* **Work to be completed**
Take the material below and reproduce, word for word, only the lines from the line with "Click the Price column header" through the line with "Click checkmark badge".

——————

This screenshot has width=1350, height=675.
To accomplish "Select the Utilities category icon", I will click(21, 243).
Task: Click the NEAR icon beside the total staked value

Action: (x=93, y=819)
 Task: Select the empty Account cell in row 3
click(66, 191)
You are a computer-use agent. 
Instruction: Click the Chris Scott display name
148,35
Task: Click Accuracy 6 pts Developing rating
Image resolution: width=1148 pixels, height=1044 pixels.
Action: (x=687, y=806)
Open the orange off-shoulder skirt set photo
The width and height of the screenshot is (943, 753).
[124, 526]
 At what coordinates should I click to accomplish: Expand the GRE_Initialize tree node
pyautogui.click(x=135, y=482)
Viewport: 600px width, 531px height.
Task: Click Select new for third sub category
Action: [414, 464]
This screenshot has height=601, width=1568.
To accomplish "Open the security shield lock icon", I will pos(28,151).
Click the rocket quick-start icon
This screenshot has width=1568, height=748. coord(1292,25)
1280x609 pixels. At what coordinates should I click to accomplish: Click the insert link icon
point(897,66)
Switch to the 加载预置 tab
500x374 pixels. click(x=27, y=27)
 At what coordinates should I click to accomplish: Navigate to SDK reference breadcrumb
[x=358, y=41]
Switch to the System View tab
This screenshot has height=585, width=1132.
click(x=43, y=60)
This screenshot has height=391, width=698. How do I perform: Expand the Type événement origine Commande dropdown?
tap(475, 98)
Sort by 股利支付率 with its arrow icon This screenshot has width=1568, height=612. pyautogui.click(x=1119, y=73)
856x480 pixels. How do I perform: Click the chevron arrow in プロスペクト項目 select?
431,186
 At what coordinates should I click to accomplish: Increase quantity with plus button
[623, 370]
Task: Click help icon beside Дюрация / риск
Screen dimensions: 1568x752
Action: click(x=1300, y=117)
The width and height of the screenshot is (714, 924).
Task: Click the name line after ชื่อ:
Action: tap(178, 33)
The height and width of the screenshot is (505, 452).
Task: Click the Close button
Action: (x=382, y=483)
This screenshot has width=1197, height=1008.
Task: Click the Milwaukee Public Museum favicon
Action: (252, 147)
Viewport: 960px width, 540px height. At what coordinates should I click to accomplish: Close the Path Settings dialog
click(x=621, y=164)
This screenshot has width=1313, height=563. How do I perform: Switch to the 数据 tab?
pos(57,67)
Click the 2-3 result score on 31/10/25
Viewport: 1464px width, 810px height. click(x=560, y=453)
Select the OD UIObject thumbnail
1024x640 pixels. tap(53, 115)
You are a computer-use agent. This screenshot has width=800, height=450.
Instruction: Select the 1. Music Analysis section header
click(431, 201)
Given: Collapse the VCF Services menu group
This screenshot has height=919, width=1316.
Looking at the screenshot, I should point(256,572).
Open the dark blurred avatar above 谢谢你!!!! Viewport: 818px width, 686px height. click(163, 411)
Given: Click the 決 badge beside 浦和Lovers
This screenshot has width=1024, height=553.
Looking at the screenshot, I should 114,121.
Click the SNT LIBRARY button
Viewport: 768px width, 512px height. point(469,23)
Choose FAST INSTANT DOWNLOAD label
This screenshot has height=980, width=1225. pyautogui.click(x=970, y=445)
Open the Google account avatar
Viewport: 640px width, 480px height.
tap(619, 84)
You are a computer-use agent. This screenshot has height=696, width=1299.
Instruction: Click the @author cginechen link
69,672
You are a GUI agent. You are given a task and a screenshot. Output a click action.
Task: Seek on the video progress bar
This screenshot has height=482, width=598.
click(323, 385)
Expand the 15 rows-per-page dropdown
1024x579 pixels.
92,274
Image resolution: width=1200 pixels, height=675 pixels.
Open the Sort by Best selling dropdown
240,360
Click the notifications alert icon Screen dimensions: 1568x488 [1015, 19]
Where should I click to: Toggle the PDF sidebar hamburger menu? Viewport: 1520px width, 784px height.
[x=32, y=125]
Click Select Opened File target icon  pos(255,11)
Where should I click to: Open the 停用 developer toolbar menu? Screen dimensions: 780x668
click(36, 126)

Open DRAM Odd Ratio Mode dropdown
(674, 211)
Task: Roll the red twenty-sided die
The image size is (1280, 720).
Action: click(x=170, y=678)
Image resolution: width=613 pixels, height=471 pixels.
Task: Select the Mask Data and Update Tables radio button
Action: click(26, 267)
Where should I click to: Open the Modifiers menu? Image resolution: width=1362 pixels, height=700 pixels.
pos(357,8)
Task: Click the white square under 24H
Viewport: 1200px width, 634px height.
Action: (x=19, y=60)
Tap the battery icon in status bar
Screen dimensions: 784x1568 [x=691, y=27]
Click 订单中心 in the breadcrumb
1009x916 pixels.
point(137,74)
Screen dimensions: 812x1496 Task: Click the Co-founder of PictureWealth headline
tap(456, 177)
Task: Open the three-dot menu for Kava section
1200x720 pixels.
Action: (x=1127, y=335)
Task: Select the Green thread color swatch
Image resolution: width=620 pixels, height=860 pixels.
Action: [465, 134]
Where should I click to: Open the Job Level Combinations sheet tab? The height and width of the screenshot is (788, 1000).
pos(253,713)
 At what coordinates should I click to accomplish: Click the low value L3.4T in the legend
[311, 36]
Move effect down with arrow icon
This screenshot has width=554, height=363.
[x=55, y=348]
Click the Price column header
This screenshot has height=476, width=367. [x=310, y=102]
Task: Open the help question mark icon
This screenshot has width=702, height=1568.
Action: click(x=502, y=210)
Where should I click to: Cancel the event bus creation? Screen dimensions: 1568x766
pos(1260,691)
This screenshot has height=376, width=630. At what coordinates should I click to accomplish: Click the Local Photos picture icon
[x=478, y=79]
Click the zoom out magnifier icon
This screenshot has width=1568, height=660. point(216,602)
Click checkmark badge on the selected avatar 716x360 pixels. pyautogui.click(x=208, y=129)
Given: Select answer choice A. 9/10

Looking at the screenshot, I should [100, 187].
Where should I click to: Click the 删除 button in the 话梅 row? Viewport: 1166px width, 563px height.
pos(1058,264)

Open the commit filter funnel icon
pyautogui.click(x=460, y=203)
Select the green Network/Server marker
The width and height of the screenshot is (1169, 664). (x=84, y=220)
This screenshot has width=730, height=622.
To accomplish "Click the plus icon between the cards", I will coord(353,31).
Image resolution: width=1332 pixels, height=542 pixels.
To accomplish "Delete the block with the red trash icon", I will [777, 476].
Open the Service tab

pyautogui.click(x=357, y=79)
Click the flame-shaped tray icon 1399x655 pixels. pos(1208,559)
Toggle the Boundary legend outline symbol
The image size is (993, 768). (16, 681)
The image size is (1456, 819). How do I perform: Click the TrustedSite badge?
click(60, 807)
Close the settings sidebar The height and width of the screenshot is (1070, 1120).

——————

* **The answer**
Click the Price column header
This screenshot has height=476, width=367. [x=310, y=102]
Task: Open the help question mark icon
This screenshot has width=702, height=1568.
Action: click(x=502, y=210)
Where should I click to: Cancel the event bus creation? Screen dimensions: 1568x766
pos(1260,691)
This screenshot has height=376, width=630. At what coordinates should I click to accomplish: Click the Local Photos picture icon
[x=478, y=79]
Click the zoom out magnifier icon
This screenshot has width=1568, height=660. point(216,602)
Click checkmark badge on the selected avatar 716x360 pixels. pyautogui.click(x=208, y=129)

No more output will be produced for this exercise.